Die fulminante Entwicklung, die sich zwischen dem Debut „Aged Colours and Behaviours“ und dem Zweitling abzeichnet, vollzieht sich auf so vielen Ebenen, dass ich dieses Review – oder, nehmen wir das mal vorweg: die Lobeshymne - in mehrere Punkte gliedern muss: 1. Das Songwriting. Das Wichtigste zuerst: Ich erinnere mich noch, wie mich das generalüberholte Live-Set schon Anfang des Jahres in der Medusa sofort gekriegt hat (Link: http://www.dremufuestias.de/index.php?option=com_content&view=article&id=5050%3Astumbling-pins-the-dutts-23-01-2016-kiel-medusa&catid=15&Itemid=290). Jetzt, wo ich das Ganze nochmal im Detail nachvollziehen kann, verfestigt sich der Eindruck, dass die PINS musikalisch mittlerweile genau wissen, was sie wollen und auch, wie sie das hinkriegen. Melodien und Spannungsbögen funktionieren jedenfalls perfekt und wirken sehr, sehr ausgereift. Dazu passt, dass die Texte mit wesentlich mehr persönlichen Anteilen daherkommen, ohne an politischem Biss zu verlieren. Meine drei Favoriten folgen auf der Trackliste übrigens direkt aufeinander. „Shiver Alone“ kriegt mich sofort mit seinem sehr einprägsamen Gitarrenriff, die „Ode to joy“ wartet mit einem unwiderstehlichen Hook und auf („repeat the lies a million times they are true/ it is not our fault / turn history around and cover it up /Europe's past it shines so bright / united in hypocrisy“). Nimm das, Schiller, du lahme Pottsau! Das Anti-Yuppie-Manifest „Gentrifucks“ baut sich schließlich handwerklich bravourös zu einer wahren Hymne auf. Auch wenn sich die Platte insgesamt wirklich sehr gut zum skipfreien Durchlauf eignet, läuft dieses Trio bei mir seit rund einer Woche nochmal in einer Extradauerschleife.

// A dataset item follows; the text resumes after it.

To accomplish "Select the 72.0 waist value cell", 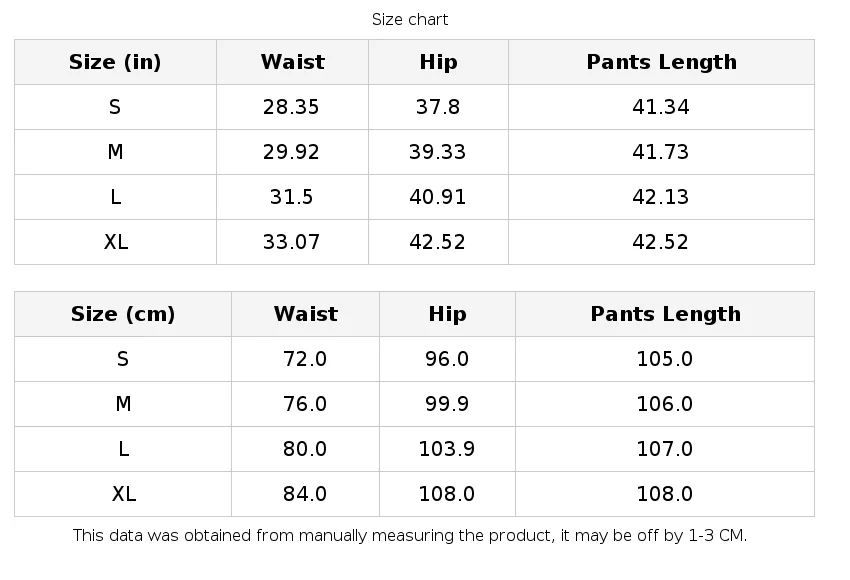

2. Willers Stimme. Die hat nämlich stark an Charakter und an tonaler Bandbreite gewonnen, so dass sich ihr auch über die Dauer einer ganzen Platte problemlos zuhören lasst, ohne dass sie anstrengend wird, wie Kindergequäke, oder sich sonst irgendwie abnutzt. Ich habe zwar immer wieder den Eindruck, dass sich manche Harmonien mehr als einmal auf der Platte finden, aber selbst wenn das kein Fehleindruck ist, macht es überhaupt nichts, da trotzdem kein Song so wie der vorangegangene klingt.

3. Mos Drumming. Dass ein Trommler einer Band so im positiven Sinne nochmal einen ganz neuen Stempel aufdrückt, habe ich zuletzt vielleicht bei AFFENMESSERKAMPF erlebt. Hier passt es wie die Faust aufs Auge und macht die Songs nochmal interessanter. Ich bin nach dem Genuss dieser Platte daher auch nochmal mehr gespannt auf die ersten Aufnahmen von MOOD CHANGE.

4. Die Produktion: Ich finde ja den Tonmeisterei-Sound nicht unbedingt bei jeder Band bzw. Musikrichtung passend, hier aber absolut. Sehr poppig und aufgeräumt, aber ohne den Wumms zu verlieren, oder die Band nicht mehr nach sich selbst klingen zu lassen. Insbesondere das bereits erwähnte „Gentrifucks“ oder auch das nicht weniger hymnische „Empty Pockets“ profitieren sehr vom erstklassigen Sound.

5. Was sonst noch? Für das hübsche Bandfoto und das eher unkonventionelle Artwork (sieht irgendwie nach Frühachtziger-Wave/NDW mit viel Handarbeit aus) zeigt sich Svetlana Grigorieva verantwortlich, beim Song „The Beauty of Imperfection“ gibt es Gastgesänge von Flicke.

Fazit. Hier fasse ich endlich mal kurz: Mit über einer Woche Abstand ist die neue Platte der STUMBLING PINS nicht nur eine Kandidatin für die engere Auswahl meiner Platten des Jahres, sondern auch für meinen persönlichen Olymp der besten Kiel-basierten Platten. Ich rate ausdrücklich zum Genuss.